How's this dream going? I wonder, and I guess we're about to find out.
After I've visited my own dreamland and taken a few days out of pocket to revive and refuel, I'll be back -- on Valentine's Day, to discuss Why Romantic Comedy is Deader Than Ever... Yet ALIVE, I tell you, it's ALIVE!!!
Screenwriting is the far-out trip, The Scribosphere the group therapy because of the massive comedown... For me, anyway!
Posted by: Lucy | February 10, 2008 at 02:47 AM
Billy, you have the coolest friends. Would have LOVED to have been there to hea Nick Kazan speak. I am truely blown away by how many of today's professioal screenwriters put themselves out there and are willing to mix it up with the general public and beginning writers. 'Cause their mindset could well turn the route of, "Well, I've got mine. I'm ABOVE that now. Let them find their own way."
Recharge those batteries, Periphery man! Can't wait to read what you have have to say on Valentines Day!
- E.C. Henry from Bonney Lake, WA
Posted by: E.C. Henry | February 10, 2008 at 05:42 AM
I watched the Heartbreak Kid last week (the new one, as research) and was amazed at how awful it was. Really awful. And the new movie with Kate Hudson and Matthew Mc...? How did they get roped into that? I could tell it was going to be shit 30 secs into the trailer?
Why is writing romantic comedy so hard? I'll be curious to hear what you have to say on Valentine's Day.
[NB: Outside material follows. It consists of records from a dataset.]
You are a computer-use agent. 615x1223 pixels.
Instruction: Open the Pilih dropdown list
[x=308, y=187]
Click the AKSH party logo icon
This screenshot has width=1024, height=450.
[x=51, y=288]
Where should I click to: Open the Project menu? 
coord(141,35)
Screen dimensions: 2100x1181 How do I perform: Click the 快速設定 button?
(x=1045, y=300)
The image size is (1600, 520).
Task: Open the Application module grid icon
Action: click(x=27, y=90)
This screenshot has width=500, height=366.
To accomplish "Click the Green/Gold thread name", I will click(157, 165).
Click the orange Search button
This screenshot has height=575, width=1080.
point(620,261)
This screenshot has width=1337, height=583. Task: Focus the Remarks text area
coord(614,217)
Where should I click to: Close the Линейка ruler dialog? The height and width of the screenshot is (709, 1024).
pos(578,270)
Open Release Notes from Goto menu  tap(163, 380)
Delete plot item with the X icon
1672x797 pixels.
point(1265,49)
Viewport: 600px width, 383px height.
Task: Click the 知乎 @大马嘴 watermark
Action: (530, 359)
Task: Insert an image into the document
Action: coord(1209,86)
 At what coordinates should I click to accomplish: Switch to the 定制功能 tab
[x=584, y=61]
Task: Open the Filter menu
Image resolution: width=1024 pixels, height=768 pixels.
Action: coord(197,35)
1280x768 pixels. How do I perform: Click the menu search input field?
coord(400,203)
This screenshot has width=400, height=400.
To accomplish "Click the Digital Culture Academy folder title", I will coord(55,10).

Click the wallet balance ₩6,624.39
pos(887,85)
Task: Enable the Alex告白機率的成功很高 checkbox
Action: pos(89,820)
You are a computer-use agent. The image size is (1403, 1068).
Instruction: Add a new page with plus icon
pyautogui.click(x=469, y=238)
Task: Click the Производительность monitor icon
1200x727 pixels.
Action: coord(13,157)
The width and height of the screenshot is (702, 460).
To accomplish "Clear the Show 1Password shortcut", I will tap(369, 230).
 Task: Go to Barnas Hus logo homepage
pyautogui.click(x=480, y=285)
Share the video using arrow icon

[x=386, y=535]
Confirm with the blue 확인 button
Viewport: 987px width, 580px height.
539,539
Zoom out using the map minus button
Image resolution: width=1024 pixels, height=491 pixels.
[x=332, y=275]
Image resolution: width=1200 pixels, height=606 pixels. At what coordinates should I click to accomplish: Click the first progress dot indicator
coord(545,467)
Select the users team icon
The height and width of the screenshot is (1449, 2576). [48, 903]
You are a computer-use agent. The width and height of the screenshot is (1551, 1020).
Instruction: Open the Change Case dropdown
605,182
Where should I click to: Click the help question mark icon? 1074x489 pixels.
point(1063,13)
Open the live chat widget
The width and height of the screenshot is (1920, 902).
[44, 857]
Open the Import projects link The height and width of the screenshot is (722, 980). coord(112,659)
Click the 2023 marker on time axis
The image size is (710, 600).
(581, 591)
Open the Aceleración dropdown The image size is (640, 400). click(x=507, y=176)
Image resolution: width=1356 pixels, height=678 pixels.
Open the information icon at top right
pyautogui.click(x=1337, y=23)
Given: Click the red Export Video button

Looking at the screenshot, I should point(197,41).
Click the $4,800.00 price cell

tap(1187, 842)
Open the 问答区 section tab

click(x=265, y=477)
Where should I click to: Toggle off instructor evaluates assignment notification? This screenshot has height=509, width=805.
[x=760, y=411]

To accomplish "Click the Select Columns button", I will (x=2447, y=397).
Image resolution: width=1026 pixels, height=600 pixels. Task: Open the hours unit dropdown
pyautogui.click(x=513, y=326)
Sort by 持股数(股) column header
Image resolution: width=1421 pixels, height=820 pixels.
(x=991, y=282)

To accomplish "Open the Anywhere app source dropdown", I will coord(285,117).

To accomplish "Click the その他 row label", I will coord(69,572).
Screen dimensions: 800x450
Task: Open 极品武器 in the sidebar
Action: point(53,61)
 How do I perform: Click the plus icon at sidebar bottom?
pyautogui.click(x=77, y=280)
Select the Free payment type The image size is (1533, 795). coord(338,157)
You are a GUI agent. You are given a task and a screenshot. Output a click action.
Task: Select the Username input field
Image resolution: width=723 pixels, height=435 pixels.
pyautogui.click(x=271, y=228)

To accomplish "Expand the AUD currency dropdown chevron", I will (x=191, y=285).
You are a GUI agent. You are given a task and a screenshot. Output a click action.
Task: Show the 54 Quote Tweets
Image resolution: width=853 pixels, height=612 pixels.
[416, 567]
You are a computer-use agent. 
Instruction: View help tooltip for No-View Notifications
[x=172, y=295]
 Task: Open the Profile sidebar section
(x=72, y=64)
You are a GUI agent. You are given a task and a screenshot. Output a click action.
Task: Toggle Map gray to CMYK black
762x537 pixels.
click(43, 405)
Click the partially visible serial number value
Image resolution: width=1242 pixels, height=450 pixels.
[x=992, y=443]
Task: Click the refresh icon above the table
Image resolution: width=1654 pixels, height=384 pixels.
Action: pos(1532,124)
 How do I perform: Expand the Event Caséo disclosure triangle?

Posted by: Christina | February 10, 2008 at 08:34 AM
cat dancing....
"Triggering the Grand Irrationality?"
Cowering in an obscure corner of the food pyramid
somewhere between the tofu and the unflavored yogurt
contemplating the juxtaposition of intangibles for all you are worth.....
Posted by: poetryman69 | February 10, 2008 at 11:23 AM
Happy Valentine's Day, Billy and everyone! This is a perfect time for renewal. Can't wait to hear your words of wisdom and romance when you come back! Yes, Yes, the Rom Com is ALIVE!!! Long may it LOVE!
Posted by: debbieb | February 11, 2008 at 02:55 PM
Hi Billy,
I'm currently working on the most challenging screenplay I've ever attempted through the Prof.program at UCLA.I look forward to your posts every week as they always provide me with a little inspiration and connection to all those other 'beautiful suckers'.
Cheers,
Judith
Posted by: Judith Duncan | February 11, 2008 at 03:02 PM
Lucy: Hope the Scribosphere isn't always such a comedown! But on a bad day... I do know what you mean.
EC: Nick was great. I find that the best writers tend to be generous towards writers.
Christina: "Heartbreak" did suck, didn't it? But if writing the Great American Rom-Com were easy...
Poetryman69: cat juggling... nourishing the unfathomables, between excalibur and the section labeled shirts, we salute you... us... maybe not them...
Debbie: And let's hear it for CAPS! I for one LOVE them!! Glad you do, too!!!
Judith: We beautiful suckers need all the connections we can get.